Recorded data:
________________________

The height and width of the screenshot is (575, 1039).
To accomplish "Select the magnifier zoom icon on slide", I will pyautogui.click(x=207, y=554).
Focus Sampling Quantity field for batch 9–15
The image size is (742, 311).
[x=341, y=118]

________________________

What you have to do - Render each line of the listing above as a JSON list of strings, one string per line, leaving out any blank lines.

In response -
[
  "The height and width of the screenshot is (575, 1039).",
  "To accomplish \"Select the magnifier zoom icon on slide\", I will pyautogui.click(x=207, y=554).",
  "Focus Sampling Quantity field for batch 9–15",
  "The image size is (742, 311).",
  "[x=341, y=118]"
]